#### [Required work]
The answer must consist of each line of the records below that contains the string "computer".

#### [Material for the task]
—————

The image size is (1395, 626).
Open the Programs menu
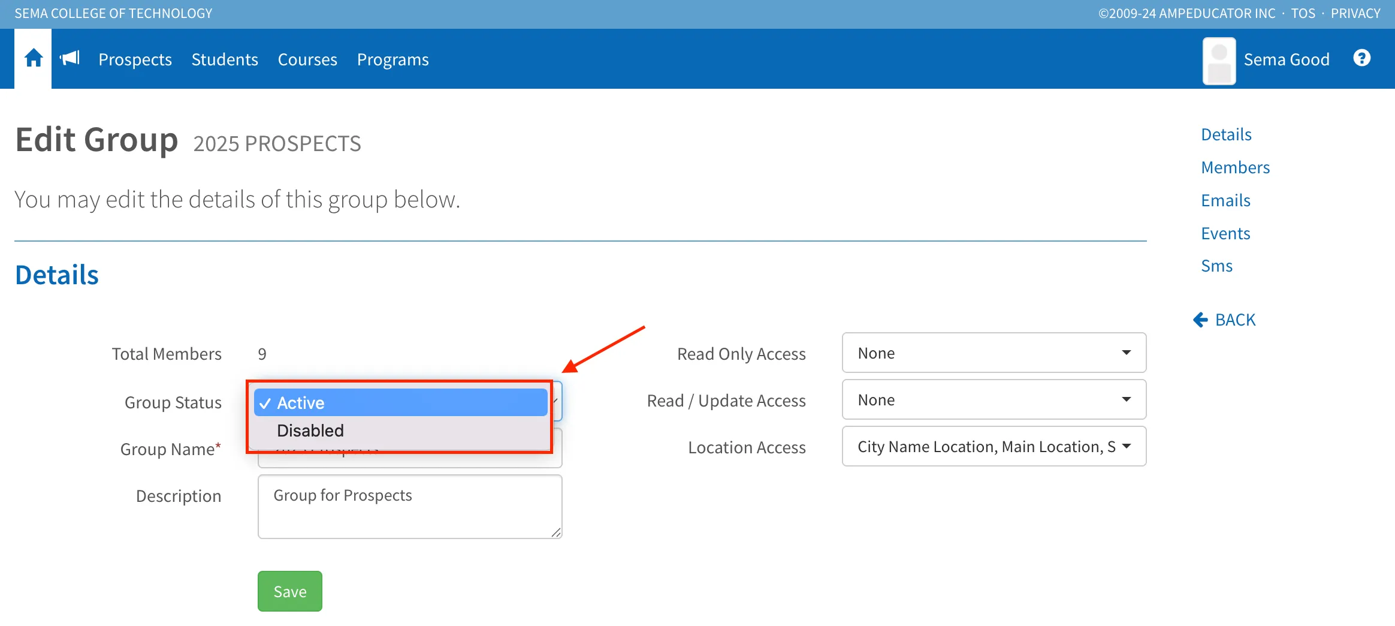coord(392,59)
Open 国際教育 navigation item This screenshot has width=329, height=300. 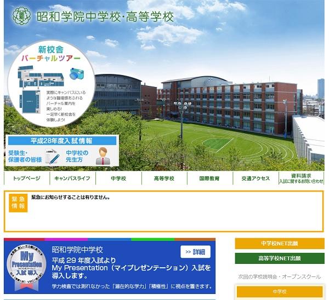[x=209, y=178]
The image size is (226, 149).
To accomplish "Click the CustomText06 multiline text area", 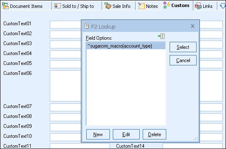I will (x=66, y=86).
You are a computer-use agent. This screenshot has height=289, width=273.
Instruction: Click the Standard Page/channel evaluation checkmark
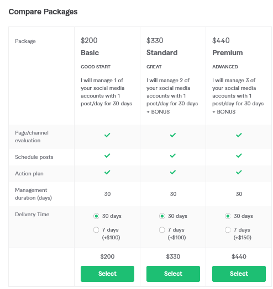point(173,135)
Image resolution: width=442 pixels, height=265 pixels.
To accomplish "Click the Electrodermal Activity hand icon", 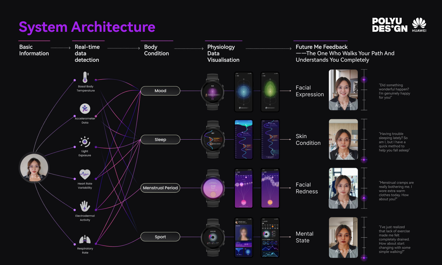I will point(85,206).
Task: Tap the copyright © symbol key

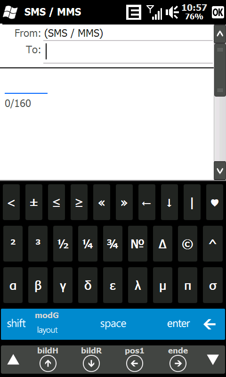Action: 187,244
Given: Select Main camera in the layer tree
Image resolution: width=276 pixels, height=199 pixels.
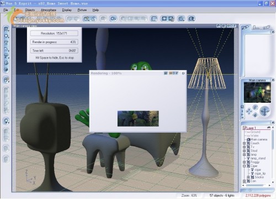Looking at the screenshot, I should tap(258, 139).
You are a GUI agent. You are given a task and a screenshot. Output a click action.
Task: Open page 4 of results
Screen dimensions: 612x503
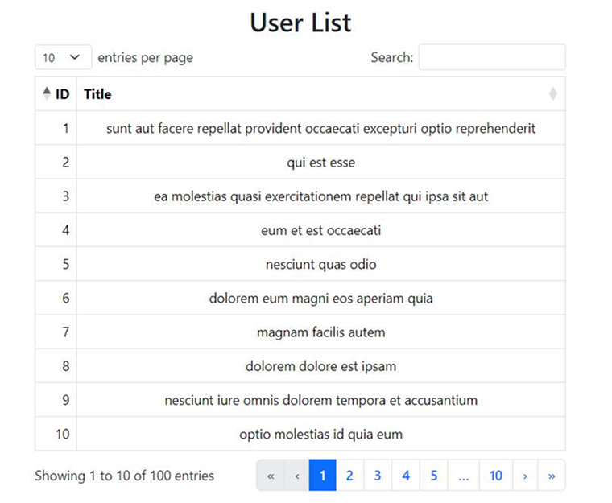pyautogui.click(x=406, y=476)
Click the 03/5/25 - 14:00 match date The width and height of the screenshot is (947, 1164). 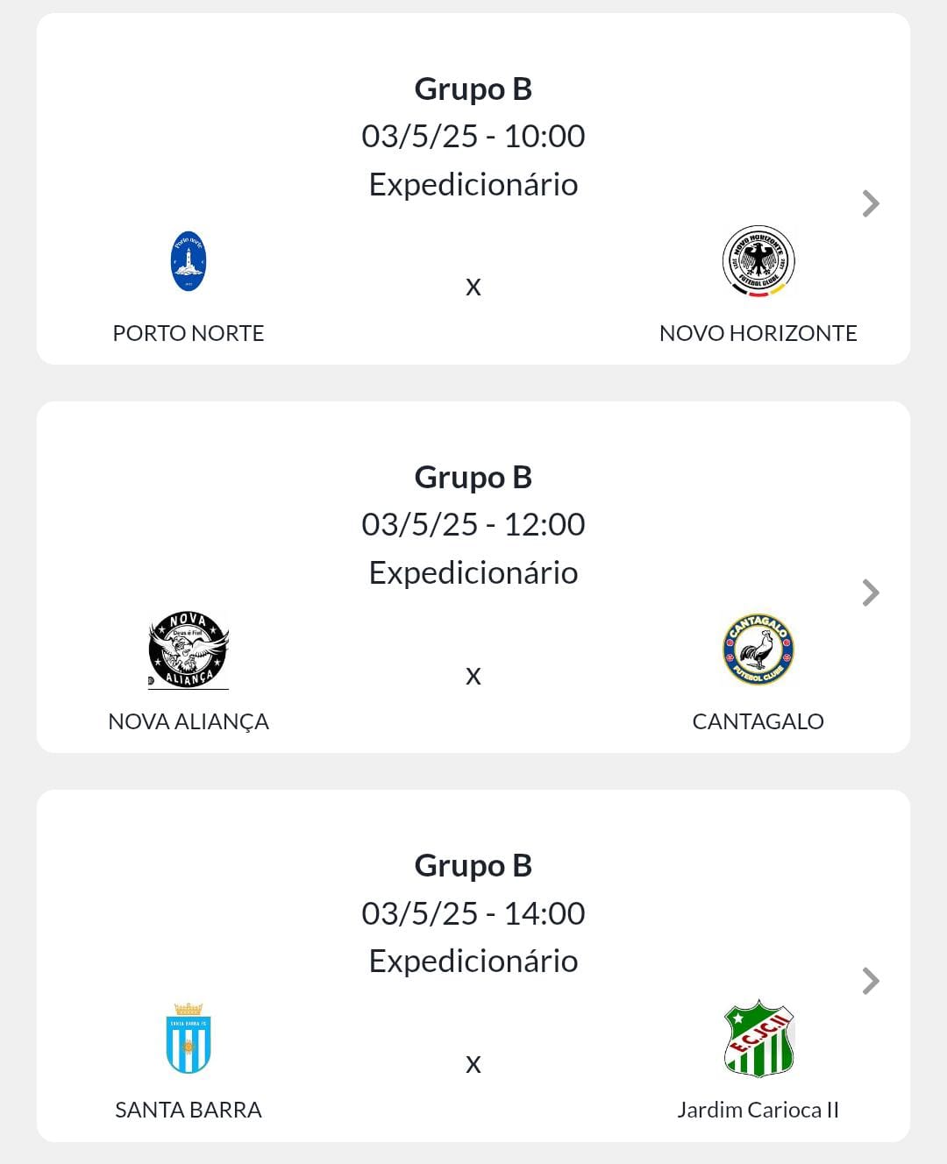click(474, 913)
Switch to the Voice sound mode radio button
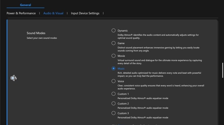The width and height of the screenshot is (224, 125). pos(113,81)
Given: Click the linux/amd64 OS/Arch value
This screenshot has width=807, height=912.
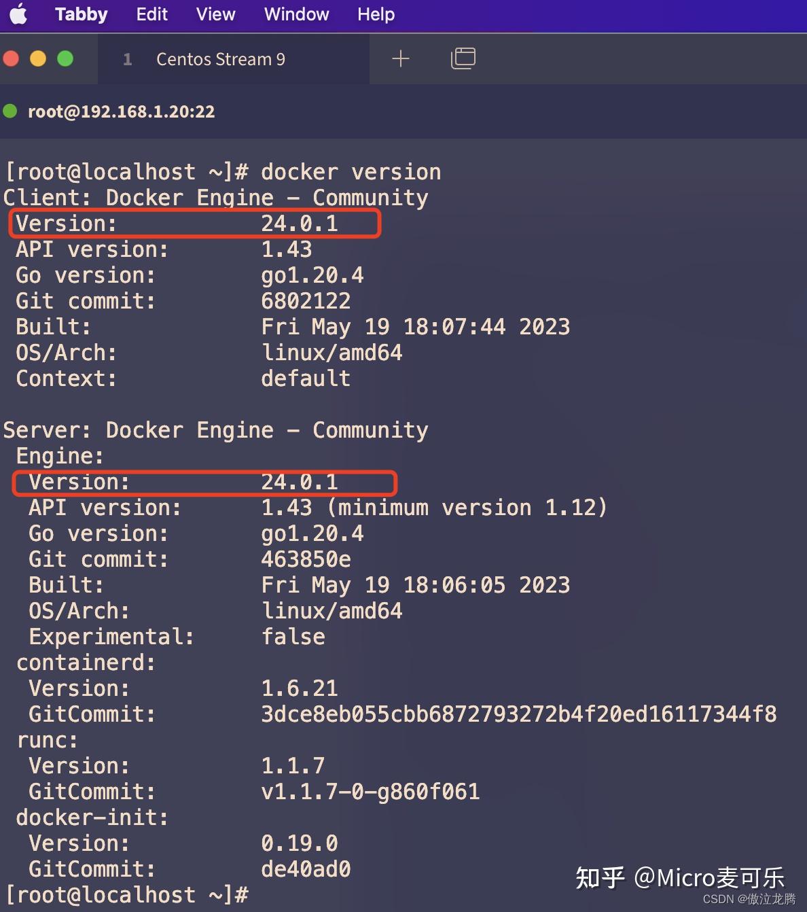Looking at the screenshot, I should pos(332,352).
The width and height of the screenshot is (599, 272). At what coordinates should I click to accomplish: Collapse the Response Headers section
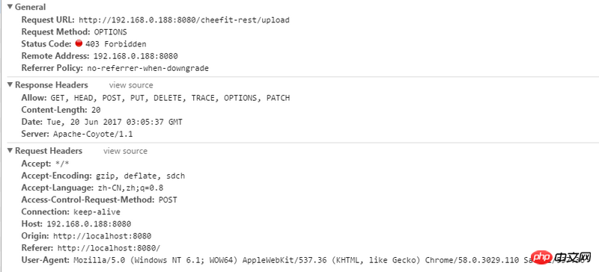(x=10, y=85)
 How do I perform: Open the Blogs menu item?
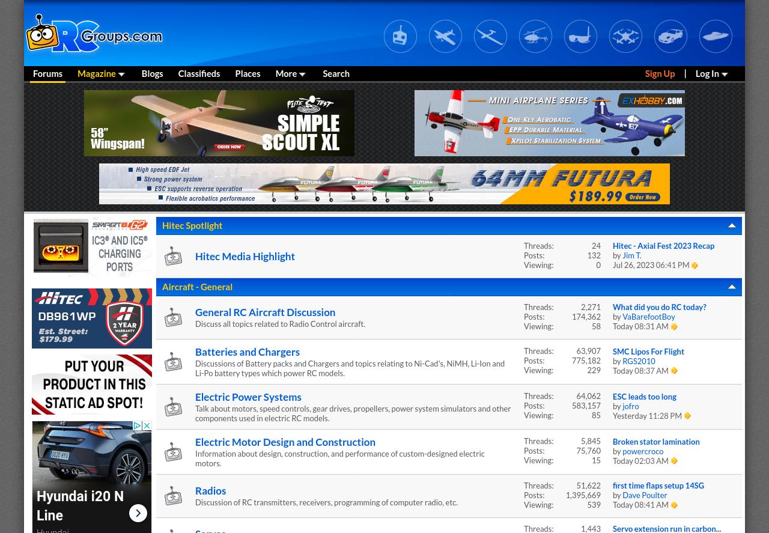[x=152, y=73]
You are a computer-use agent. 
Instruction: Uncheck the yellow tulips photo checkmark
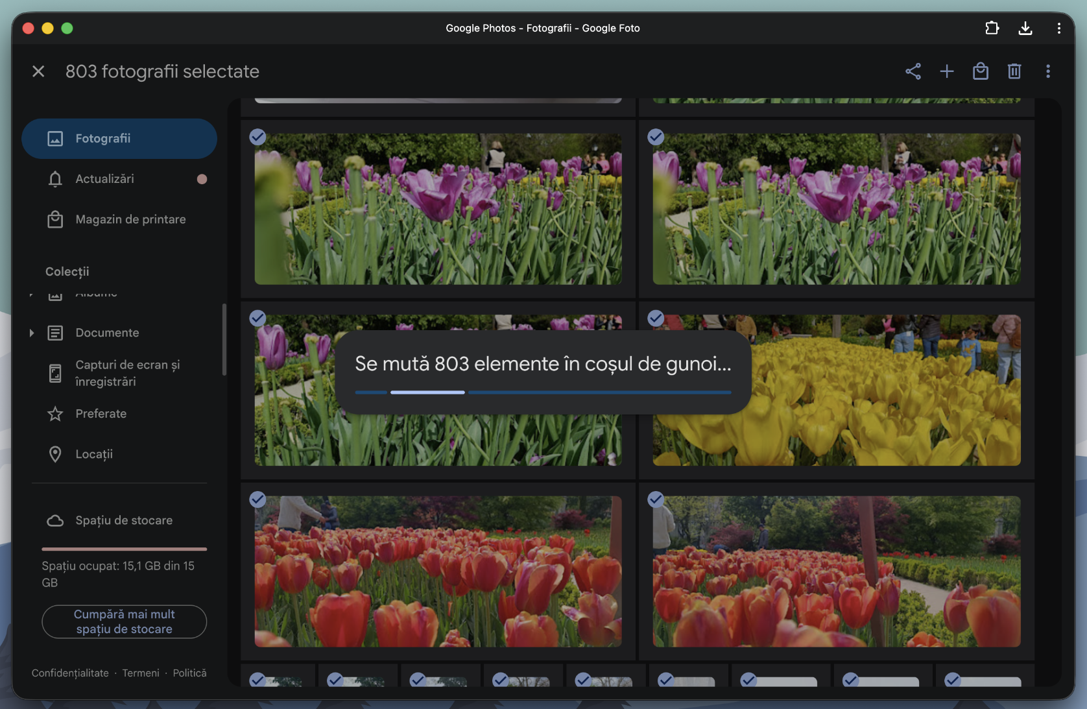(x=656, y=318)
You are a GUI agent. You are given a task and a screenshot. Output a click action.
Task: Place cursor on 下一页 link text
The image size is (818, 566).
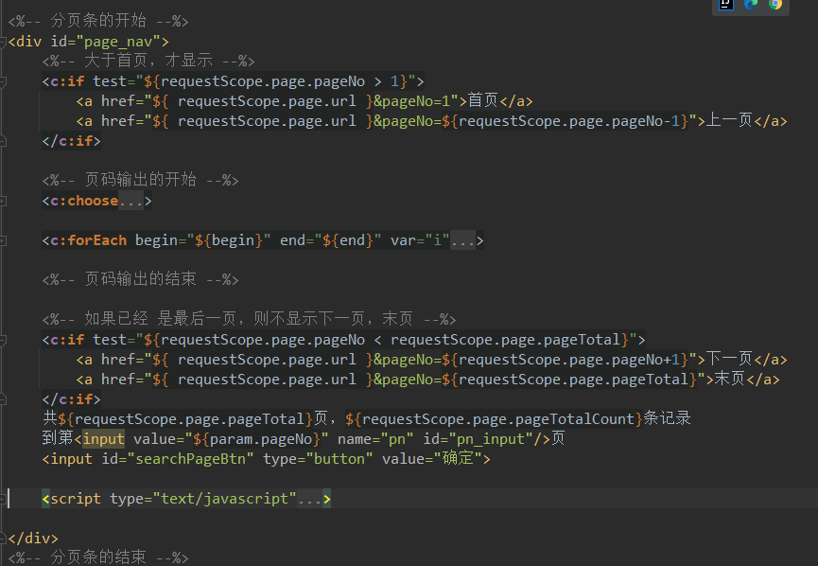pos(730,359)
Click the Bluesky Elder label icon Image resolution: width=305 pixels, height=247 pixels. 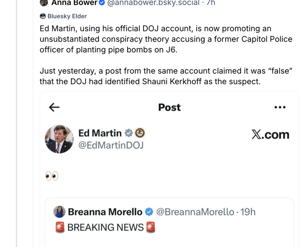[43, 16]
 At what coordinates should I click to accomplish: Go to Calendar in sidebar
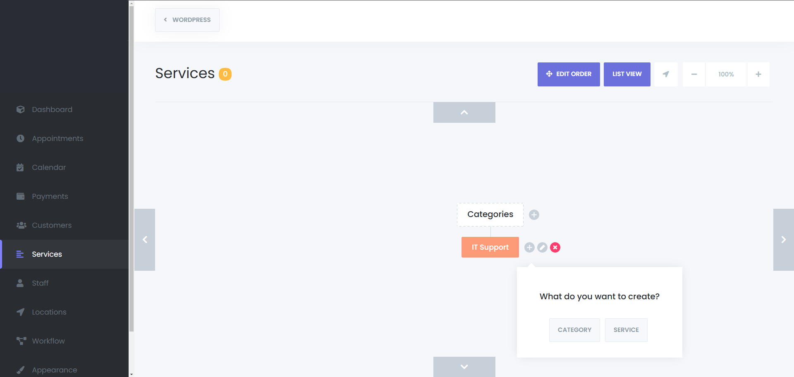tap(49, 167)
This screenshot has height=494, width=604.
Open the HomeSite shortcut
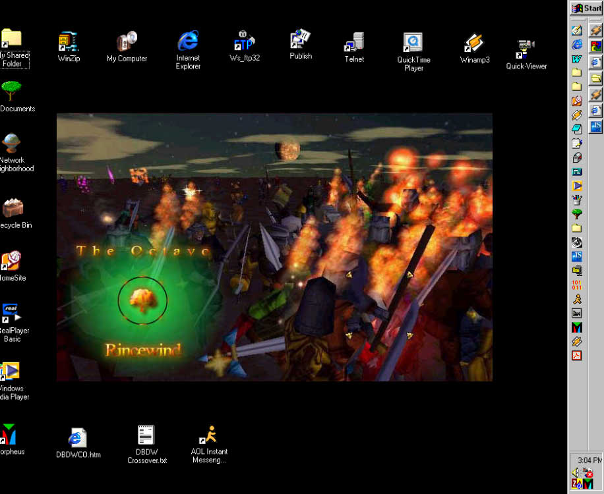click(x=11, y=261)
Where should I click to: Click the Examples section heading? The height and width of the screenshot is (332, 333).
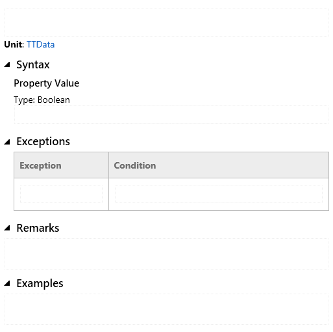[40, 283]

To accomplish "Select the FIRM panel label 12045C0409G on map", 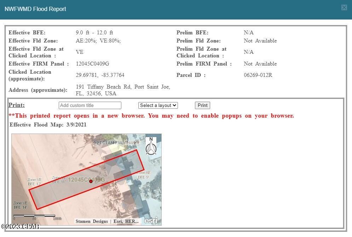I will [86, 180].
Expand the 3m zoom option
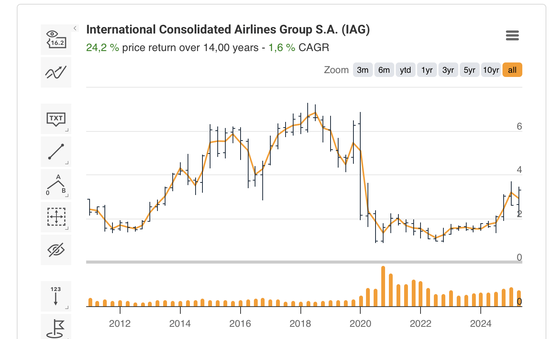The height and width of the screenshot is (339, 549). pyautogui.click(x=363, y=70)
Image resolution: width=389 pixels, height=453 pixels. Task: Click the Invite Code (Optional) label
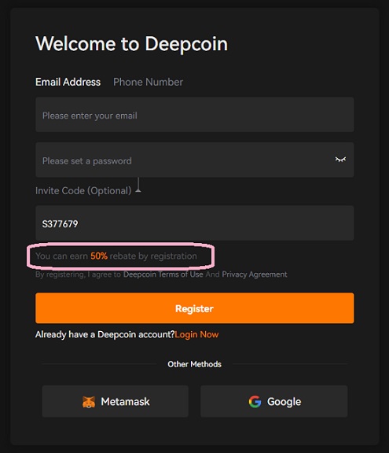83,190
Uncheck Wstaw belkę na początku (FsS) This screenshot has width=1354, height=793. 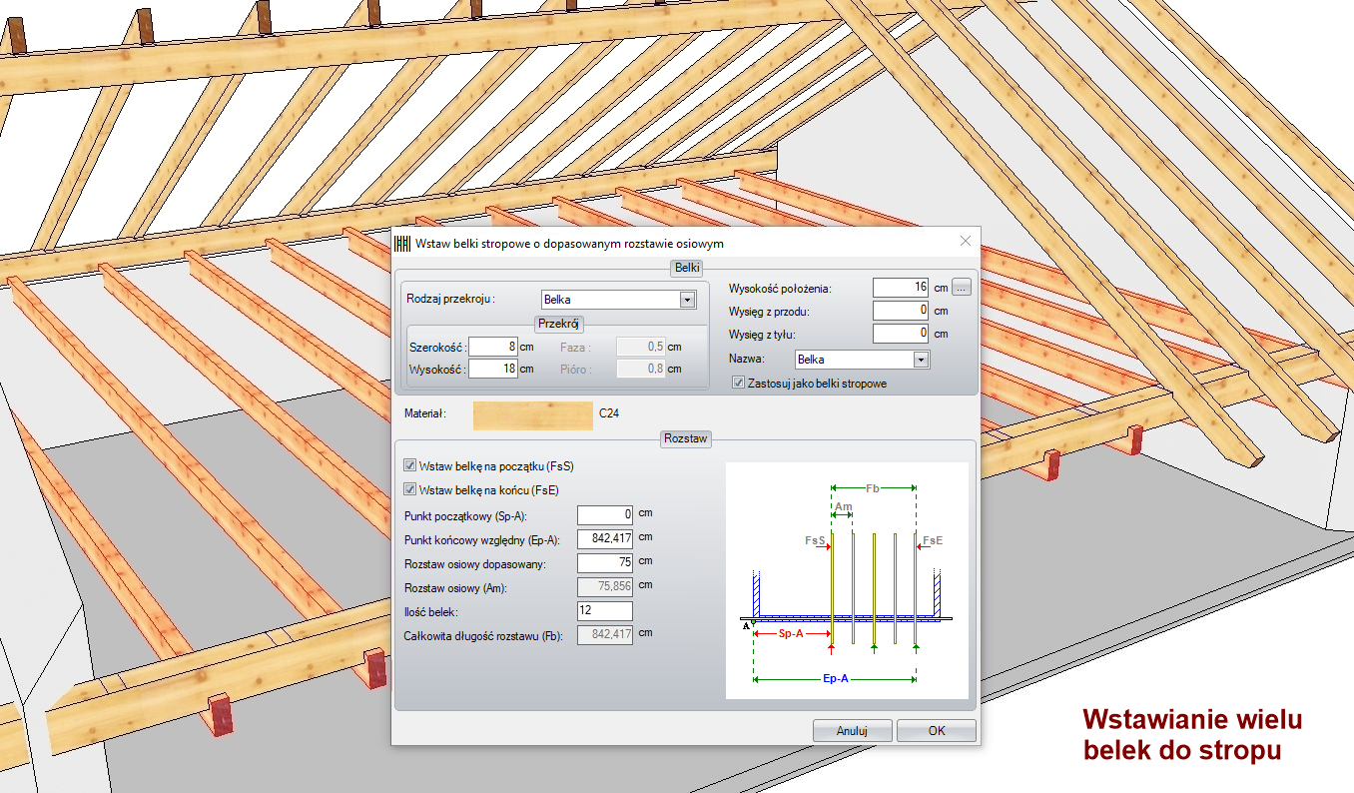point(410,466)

—————

#### [Solution]
You are a computer-use agent. This screenshot has height=289, width=273.
You are a computer-use agent. 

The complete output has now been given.